*Stated exercise*
Rename "toolbar" to "ribbon" in the listing, covering everything from the line containing "Task: Click the bar" down to the line containing "click(x=1226, y=377)", and return only those lines with nothing else changed.

*Records shown*
——
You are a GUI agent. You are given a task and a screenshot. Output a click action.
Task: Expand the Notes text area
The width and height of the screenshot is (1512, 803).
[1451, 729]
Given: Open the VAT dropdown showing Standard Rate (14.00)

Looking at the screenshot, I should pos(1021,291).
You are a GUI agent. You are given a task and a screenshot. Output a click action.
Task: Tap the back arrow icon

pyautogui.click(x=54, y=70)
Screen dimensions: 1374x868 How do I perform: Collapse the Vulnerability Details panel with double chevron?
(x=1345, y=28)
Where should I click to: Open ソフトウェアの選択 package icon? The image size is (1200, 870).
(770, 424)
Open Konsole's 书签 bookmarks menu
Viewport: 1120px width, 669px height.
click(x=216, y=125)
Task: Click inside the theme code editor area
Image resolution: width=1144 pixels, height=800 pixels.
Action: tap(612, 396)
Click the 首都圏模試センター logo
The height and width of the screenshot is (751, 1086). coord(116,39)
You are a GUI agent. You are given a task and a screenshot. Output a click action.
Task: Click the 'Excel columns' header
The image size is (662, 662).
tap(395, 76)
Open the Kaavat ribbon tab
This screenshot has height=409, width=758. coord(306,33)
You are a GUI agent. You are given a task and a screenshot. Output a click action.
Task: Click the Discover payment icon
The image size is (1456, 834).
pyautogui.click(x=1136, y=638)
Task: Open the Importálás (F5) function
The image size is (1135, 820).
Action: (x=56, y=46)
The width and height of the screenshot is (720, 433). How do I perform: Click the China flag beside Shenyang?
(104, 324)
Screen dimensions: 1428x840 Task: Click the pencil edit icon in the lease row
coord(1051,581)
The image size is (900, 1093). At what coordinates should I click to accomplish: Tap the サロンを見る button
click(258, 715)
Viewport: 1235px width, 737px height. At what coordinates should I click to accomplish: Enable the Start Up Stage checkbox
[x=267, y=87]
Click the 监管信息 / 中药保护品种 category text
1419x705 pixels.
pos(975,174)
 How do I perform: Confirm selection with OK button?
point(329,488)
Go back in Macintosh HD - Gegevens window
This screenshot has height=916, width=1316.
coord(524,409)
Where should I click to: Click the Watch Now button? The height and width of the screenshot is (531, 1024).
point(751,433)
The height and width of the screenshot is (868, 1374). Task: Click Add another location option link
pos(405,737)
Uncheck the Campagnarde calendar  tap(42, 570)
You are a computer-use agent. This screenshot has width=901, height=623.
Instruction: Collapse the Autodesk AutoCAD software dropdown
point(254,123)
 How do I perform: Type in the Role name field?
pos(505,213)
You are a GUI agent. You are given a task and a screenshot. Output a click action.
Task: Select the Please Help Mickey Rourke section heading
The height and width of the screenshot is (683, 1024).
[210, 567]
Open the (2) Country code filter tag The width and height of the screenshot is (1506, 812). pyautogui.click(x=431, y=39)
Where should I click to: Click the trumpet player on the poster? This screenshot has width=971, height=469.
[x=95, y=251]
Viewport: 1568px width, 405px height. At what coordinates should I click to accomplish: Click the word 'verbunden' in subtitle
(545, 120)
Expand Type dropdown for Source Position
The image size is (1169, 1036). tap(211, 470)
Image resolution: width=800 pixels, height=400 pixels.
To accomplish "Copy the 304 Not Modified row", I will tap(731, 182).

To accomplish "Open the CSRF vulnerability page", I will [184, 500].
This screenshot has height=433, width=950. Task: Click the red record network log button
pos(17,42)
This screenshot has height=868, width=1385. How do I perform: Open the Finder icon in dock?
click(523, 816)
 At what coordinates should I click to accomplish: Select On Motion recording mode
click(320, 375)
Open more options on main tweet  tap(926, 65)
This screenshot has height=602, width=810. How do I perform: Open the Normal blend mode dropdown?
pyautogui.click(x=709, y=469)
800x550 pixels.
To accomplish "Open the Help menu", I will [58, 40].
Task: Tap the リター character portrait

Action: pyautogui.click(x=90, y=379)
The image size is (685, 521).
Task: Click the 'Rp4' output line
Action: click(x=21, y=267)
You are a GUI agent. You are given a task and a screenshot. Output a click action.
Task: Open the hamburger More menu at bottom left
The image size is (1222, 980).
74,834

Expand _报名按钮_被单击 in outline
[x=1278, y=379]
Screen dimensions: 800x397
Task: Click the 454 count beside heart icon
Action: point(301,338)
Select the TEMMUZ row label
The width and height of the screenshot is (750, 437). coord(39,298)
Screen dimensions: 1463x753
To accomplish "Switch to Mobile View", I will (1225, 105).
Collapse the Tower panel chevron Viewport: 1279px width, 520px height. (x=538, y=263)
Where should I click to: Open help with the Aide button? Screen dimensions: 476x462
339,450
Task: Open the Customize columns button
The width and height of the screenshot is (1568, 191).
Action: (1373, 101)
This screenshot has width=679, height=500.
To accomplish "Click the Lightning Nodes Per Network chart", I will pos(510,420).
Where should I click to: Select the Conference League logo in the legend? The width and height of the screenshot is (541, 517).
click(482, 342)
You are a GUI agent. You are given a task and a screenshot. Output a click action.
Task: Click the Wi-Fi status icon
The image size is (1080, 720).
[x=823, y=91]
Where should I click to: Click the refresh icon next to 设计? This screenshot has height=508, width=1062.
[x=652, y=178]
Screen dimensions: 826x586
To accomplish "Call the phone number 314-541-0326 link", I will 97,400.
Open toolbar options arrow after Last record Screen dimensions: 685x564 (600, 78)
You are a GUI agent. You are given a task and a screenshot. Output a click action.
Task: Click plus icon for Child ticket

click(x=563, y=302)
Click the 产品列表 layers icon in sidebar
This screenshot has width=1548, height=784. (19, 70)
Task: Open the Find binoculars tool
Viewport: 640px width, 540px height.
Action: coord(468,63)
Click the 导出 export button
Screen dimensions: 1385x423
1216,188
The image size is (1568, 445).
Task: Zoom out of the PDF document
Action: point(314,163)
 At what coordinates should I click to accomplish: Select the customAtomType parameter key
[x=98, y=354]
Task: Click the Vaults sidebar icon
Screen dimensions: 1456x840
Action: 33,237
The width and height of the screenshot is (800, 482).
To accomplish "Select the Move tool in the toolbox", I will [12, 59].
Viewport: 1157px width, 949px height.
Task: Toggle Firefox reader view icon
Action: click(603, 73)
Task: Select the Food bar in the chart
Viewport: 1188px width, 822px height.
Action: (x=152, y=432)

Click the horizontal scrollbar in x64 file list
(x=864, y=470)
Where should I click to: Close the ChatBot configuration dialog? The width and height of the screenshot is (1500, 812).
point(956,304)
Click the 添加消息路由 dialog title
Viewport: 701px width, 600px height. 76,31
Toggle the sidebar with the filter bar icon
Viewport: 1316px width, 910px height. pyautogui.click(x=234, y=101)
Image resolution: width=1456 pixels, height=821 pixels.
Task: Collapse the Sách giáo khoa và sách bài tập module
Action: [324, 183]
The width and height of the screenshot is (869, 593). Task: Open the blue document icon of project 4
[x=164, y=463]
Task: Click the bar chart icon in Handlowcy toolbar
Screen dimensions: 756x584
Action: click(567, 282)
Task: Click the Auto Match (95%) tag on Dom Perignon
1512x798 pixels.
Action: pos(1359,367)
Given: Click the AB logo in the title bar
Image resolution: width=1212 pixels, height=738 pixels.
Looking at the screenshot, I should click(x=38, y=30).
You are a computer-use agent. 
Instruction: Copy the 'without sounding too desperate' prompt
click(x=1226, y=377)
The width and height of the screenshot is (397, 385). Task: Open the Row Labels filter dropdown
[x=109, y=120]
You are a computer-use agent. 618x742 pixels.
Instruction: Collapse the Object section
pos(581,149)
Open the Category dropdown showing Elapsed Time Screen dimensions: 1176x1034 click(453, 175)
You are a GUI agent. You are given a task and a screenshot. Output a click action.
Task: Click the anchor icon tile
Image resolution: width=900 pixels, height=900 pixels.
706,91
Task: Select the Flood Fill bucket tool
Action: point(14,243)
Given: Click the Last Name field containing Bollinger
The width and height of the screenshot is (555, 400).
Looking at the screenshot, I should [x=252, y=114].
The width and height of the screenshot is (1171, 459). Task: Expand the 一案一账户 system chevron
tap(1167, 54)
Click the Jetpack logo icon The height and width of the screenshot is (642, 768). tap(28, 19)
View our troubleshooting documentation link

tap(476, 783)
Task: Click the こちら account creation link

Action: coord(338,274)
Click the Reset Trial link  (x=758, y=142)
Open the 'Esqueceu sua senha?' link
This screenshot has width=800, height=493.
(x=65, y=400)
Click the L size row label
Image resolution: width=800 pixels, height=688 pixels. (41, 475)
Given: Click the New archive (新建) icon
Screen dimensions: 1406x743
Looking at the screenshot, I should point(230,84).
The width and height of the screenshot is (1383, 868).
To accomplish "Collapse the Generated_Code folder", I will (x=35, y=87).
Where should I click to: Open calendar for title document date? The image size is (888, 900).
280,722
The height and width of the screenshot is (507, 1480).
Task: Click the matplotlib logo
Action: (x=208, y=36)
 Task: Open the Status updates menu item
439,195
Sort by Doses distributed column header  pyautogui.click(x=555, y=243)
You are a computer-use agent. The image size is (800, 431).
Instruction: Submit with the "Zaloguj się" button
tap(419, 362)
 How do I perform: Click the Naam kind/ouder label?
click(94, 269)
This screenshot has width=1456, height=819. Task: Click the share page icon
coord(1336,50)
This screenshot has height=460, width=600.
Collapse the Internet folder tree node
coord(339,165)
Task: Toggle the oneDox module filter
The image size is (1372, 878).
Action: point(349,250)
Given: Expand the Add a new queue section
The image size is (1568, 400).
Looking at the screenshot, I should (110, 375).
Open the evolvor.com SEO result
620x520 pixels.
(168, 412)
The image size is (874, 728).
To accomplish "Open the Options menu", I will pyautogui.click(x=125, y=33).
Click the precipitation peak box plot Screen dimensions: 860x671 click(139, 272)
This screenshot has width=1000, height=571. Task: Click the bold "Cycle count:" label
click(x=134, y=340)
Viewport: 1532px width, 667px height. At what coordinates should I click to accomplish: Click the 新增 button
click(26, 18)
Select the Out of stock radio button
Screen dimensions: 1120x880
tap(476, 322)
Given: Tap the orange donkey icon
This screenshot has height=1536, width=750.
——
*Solved problem*
Task: Click the bar chart icon in Handlowcy ribbon
Screen dimensions: 756x584
Action: click(567, 282)
Task: Click the Auto Match (95%) tag on Dom Perignon
1512x798 pixels.
Action: pos(1359,367)
Given: Click the AB logo in the title bar
Image resolution: width=1212 pixels, height=738 pixels.
Looking at the screenshot, I should click(x=38, y=30).
You are a computer-use agent. 
Instruction: Copy the 'without sounding too desperate' prompt
click(x=1226, y=377)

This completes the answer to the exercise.